Charlotte opened her arms and folded him in, as nearly as her arms could reach around him. “I am your child, sir. We know that for sure.” When she moved back a step, of all things she said “We do know it, don’t we? You’re not going to tell me
I’m adopted someday, or merely the bastard you may think I struggle to imitate at times?”
Honestly, it disturbed Mabry. “You want to test our DNA tomorrow?” When she didn’t shake her head yes or no, he said “It would be a gigantic waste of money, I can guarantee.”
Charlotte said “I believe you. Let’s clutch every penny we’ve got to our bosoms till we find good ways to spend them on each other.” By then she was walking up the narrow hall to join him in the green sitting room. Once she’d digested the Parker memorabilia on the walls—and the really quite lovely photograph of Dottie as a young woman maybe not much past thirty—Charlotte could see his indentation on the sofa, so she sat in the deep wing chair just opposite. Then she saw his Scotch. “You’re one up on me.”
“Not truly,” he said. “It got here the instant you rang from downstairs. Let that one be yours, just to prove your pa is no hapless drunk; and I’ll call for another.”
Slightly to Mabry’s surprise, she accepted.
An hour later, they were both still sober but relaxed enough to have got through accounts of where they’d each been and what they’d done since their last meeting a month ago.
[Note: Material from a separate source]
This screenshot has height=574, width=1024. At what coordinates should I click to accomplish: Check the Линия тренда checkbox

Aside from a few logistical questions—where would Mabry live till his loft was available (if it ever was), and could Charlotte and Malc be involved somehow in whatever solutions he’d find for his problems?—the only question on Mabry’s mind at least was simple. Why has my daughter changed her tune about me so drastically? Why am I forgiven? Or why am I not the master villain I was last month?
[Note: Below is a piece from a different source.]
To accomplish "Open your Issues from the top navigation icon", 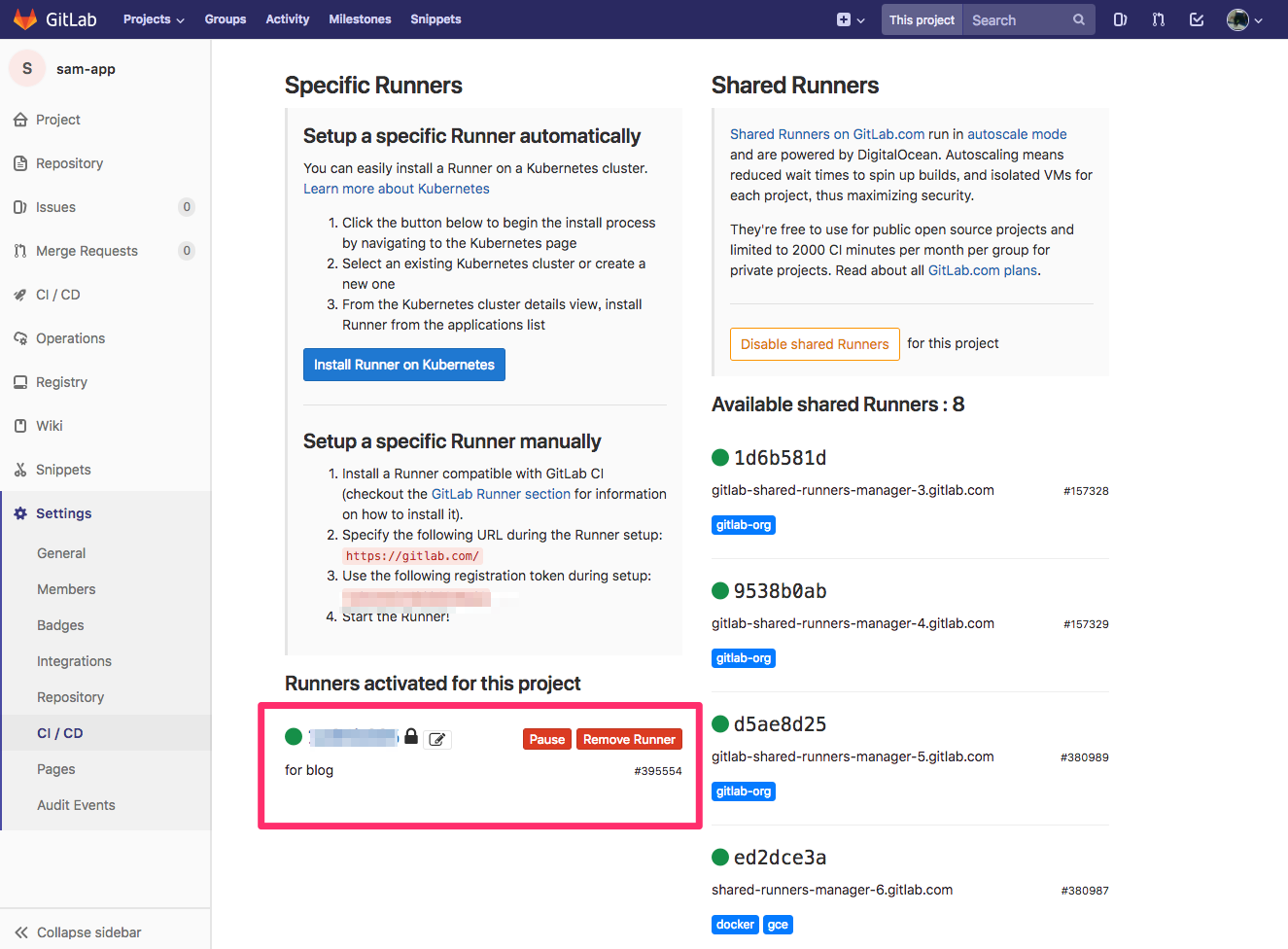I will pos(1119,18).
The room-service waiter arrived with their own small table and deftly sorted the army of plates and old-fashioned heavy bright warming-lids (they’d both ordered burgers with melted cheese, slices of purple onion, and tomato that somehow resembled a tomato, even this late in the growing season). Mabry tasted the accompanying Australian burgundy, pronounced it better than drinkable, signed the astronomical check, and launched the question before his first bite. “Darling, I very much hope I’m not staring down a gift mule’s throat too early in the evening; but help me with this—you don’t seem as mad with me as you were when I left for Italy.”